We have dwelt less upon the general character of his preaching, with its strong originality, than upon the beauty, force, and accuracy of his language, because these are the qualities usually believed to be unattainable without written composition. But it is safe to say, that in these respects he has not been surpassed by any preacher ancient or modern.

HENRY CLAY.

We will take Henry Clay as an example of the American political eloquence of the last generation. He was one of a bright constellation of great men—most of them, like himself, extemporaneous speakers. In some respects he was, perhaps, superior to them all. His hold upon the public mind was great, and even yet he is regarded with love and reverence all over the Union. This, however, is not the result of his genius alone. In some points his great rivals were more unfortunate than himself. Calhoun’s influence was immense; but the effect of his teaching has been so deadly that it is not to be wondered at if his fame is of an equivocal kind. The badness of Webster’s private life, and his unfortunate course on some great questions, caused his reputation to decline, and his really great abilities to be undervalued. But the genial, large-hearted orator of the West is still a favorite with the people.

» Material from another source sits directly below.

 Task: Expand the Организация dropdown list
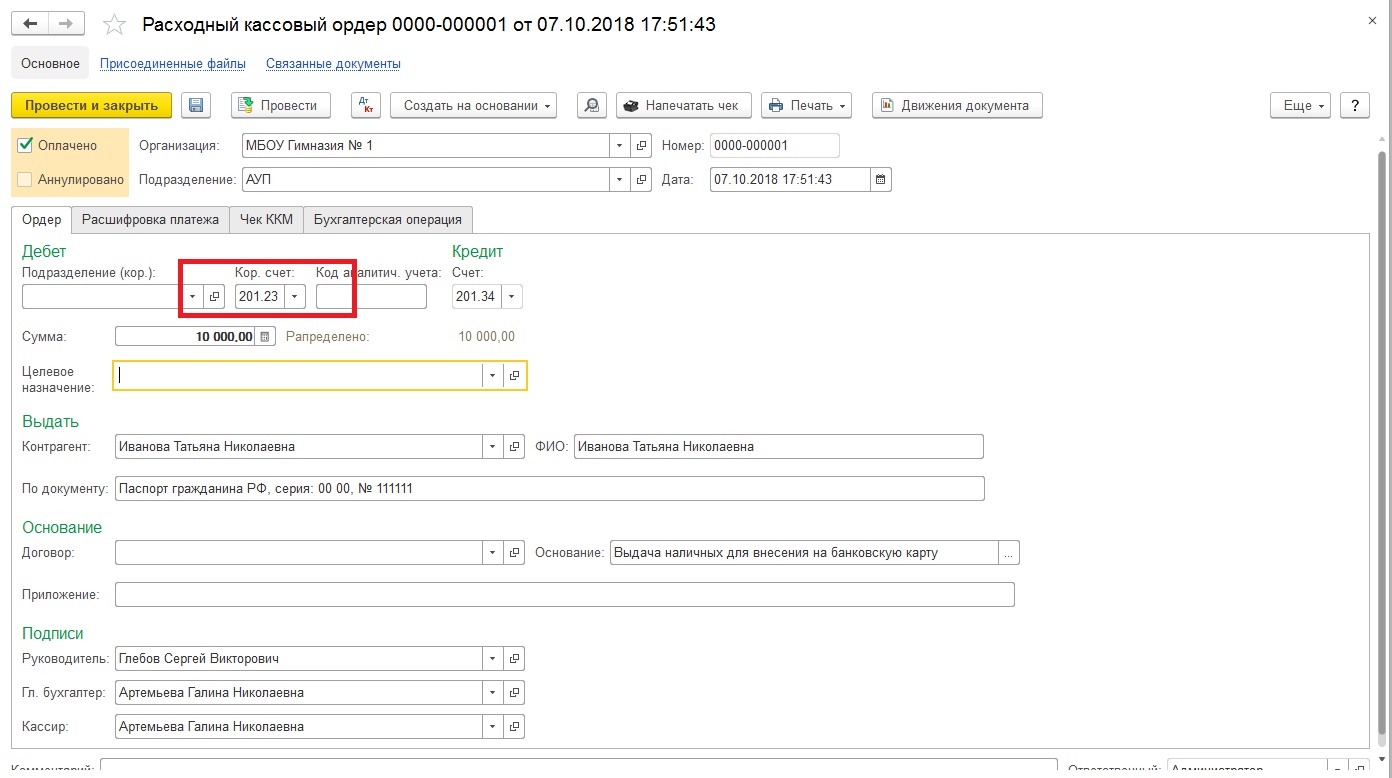pyautogui.click(x=619, y=146)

Clay was a Virginian by birth. His father was a Baptist preacher, very poor, who died when Henry was quite young, leaving a large family of children. Henry obtained all his schooling, which was meager enough, in a log school-house. The young boy was employed first as a clerk in a store, and afterward as an assistant in a lawyer’s office. Next he became an amanuensis to Chancellor Wythe, who treated him kindly and gave him an opportunity to study law. Finally, he was admitted to the bar, and removed to Kentucky. He immediately acquired practice, and met with a hearty welcome from the rough backwoodsmen of that section. He tells us how he acquired the ability to speak with fluency and power:

“I owe my success in life to one simple fact, namely, that at an early age I commenced and continued for some years the practice of daily reading and speaking the contents of some historical or scientific book. These off-hand efforts were sometimes made in a corn-field; at others in the forest; and not unfrequently in some barn, with the horse and ox for my only auditors. It is to this early practice of the art of all arts that I am indebted for the primary and leading impulses that stimulated my progress and have shaped and molded my destiny.”